There is big data and then there is quality data. In the realm of data analytics, if you can find a way to isolate useful data from the not so useful, and base your analytics on the useful data, the net result is you reduce noise.
In an effort to give you, the user, higher quality data analysis, and therefore less noise, the team behind IBM Operations Analytics Predictive Insights have introduced a new feature they have been humorously referring to as the ‘Sniff Test’. This new technology is officially known as model pruning.
The first thing it is key to understand is the role of the data model. Analysis of your data is performed by first observing the behavior of your system for a period of time, building a model of the observed normal behavior, something we refer to as ‘training’, and then analyzing incoming metric data based on that model. Predictive Insights generates anomaly events when it sees metric data that contravenes the established model.
In order to ensure the model does not go stale, training takes place frequently on new incoming data, and a new model is generated.
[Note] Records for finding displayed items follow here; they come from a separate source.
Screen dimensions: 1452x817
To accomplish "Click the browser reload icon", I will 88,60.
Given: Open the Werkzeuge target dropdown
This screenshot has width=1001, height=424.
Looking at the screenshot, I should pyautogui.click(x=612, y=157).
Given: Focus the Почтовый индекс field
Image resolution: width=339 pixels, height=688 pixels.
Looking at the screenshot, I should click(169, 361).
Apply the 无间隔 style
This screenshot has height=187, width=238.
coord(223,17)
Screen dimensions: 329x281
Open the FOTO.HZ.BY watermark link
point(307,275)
Model pruning works by testing model quality, isolating those models in which Predictive Insights has low confidence and discarding them. As Dr Donagh Horgan, a member of the Predictive Insights development team that worked on this feature, explains, “It’s a bit like when you open milk that’s been in the fridge for a few days: you give it a sniff and, if it smells ok, then you use it; if not, then you throw it away. We do the same thing for models now: if the model smells bad, we throw it away; if not, then it gets deployed as normal.” Donagh is harking back to his student days I am sure.
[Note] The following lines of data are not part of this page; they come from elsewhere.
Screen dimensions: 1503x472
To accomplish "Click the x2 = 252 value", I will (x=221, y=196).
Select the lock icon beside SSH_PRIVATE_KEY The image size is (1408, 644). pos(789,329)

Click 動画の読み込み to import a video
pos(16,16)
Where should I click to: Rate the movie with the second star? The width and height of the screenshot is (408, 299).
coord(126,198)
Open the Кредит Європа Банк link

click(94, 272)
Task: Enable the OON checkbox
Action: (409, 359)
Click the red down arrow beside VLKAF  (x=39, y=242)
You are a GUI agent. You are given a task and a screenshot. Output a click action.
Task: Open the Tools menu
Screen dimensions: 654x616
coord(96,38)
So how does model pruning improve quality?
Predictive Insights raises anomaly events when it detects behavior it deems to be inconsistent with what is normal for your system. By definition anomalies are infrequent; therefore, if an anomaly detector finds lots of anomalies, it is probably not a good anomaly detector. So the model quality is tested using the data the model was trained on. If Predictive Insights finds very few anomalies, the model is deemed high-quality and deployed; if lots of anomalies are found based on this model, the model is deemed low-quality and discarded.
The net result is fewer bad models, leading to fewer spurious anomaly events or alarms being created. Ian Manning, lead developer on Predictive Insights, describes the benefit of model pruning as “less of the stuff you don’t want to see”, meaning the false alarm rate is lower, the number of alarms per algorithm employed is lower, and therefore quality of the alarms is higher.
Model pruning is included in Predictive Insights version 1.3.1 and works out of the box, so no configuration is required to use this new feature.